Items excerpted from a collection:
******************************
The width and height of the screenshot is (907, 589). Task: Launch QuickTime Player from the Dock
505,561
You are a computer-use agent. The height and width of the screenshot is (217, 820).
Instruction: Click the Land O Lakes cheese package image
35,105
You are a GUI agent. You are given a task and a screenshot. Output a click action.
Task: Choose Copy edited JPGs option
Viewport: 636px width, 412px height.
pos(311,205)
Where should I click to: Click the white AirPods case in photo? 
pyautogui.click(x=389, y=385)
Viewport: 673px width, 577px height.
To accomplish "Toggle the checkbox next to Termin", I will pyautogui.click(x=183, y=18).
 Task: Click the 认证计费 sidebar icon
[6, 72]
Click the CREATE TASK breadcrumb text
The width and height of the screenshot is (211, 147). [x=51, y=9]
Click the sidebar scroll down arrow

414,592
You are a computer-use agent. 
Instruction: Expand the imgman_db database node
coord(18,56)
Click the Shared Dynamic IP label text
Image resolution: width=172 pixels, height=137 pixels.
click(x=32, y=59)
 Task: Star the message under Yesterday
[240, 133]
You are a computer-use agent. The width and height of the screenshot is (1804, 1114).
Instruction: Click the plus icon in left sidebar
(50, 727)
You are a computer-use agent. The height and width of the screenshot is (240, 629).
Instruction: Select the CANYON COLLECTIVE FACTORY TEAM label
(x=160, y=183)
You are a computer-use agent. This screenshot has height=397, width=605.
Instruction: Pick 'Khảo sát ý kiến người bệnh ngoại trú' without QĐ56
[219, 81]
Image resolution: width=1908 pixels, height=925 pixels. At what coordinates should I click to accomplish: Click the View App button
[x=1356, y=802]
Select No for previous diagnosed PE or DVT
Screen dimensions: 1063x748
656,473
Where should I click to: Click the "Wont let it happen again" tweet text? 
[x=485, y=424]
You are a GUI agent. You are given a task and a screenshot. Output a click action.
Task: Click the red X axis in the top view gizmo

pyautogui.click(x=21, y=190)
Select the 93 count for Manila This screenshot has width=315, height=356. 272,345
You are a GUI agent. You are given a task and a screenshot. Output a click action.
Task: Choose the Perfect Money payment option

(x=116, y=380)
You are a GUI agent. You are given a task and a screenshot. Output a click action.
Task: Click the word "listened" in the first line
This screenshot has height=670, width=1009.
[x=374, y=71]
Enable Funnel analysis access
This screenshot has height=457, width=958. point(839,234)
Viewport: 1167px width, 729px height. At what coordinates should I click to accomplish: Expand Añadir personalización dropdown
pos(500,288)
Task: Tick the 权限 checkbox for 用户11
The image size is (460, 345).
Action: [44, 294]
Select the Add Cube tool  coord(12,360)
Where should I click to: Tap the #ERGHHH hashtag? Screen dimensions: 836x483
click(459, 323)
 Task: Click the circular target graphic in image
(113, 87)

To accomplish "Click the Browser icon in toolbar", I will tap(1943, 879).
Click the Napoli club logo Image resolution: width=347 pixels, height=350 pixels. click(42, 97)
******************************
Rewrite every line from the one containing "Task: Click the circular" through the end of the items, both ends included, adding 19 to each number in the answer coordinates.

 Task: Click the circular target graphic in image
(132, 106)

To accomplish "Click the Browser icon in toolbar", I will tap(1962, 898).
Click the Napoli club logo Image resolution: width=347 pixels, height=350 pixels. click(61, 116)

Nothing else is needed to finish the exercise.